▶ EXERCISE INPUT:
%%

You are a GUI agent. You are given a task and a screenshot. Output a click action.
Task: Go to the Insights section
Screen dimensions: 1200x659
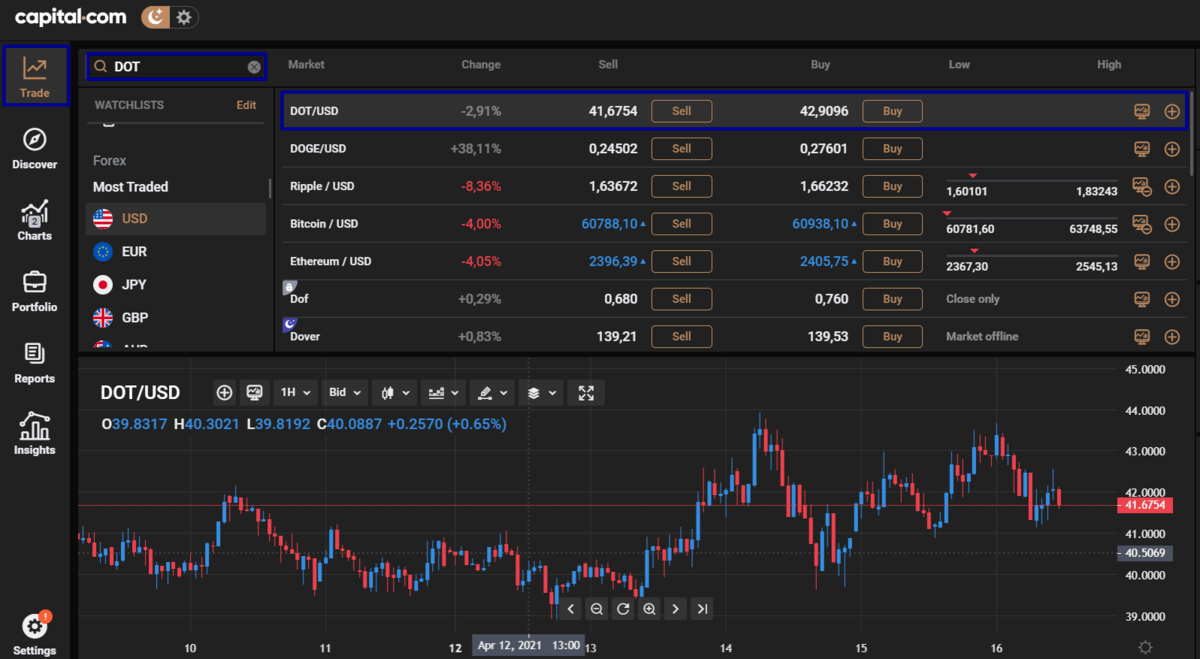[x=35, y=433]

%%
%%

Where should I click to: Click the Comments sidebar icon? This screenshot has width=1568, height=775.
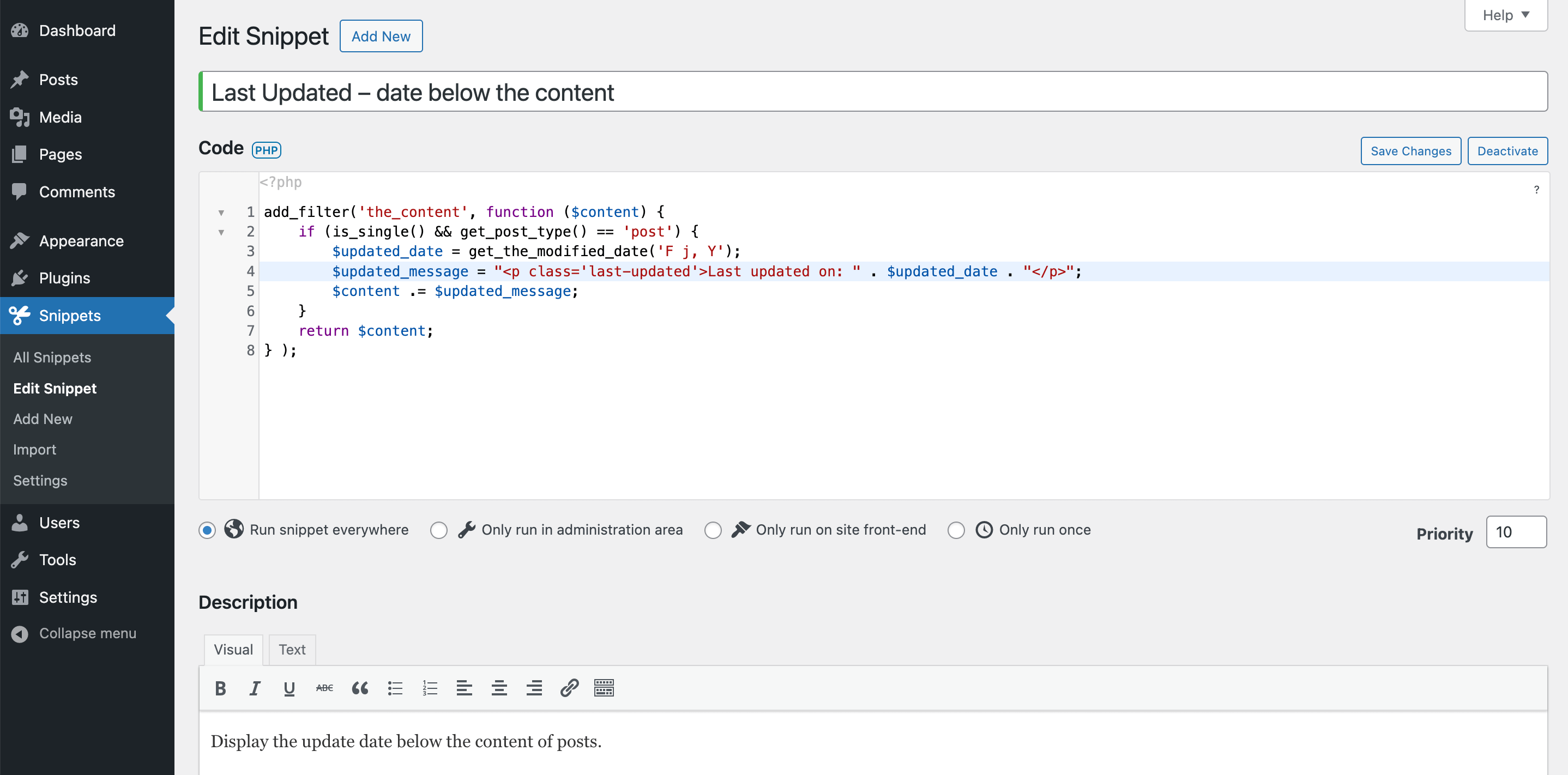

%%

▶ EXERCISE BRIEF: Each line with the word "screenshot" in the records above belongs in the result; copy all of them.

▶ TASK ANSWER:
You are a GUI agent. You are given a task and a screenshot. Output a click action.
Where should I click to: Click the Comments sidebar icon? This screenshot has width=1568, height=775.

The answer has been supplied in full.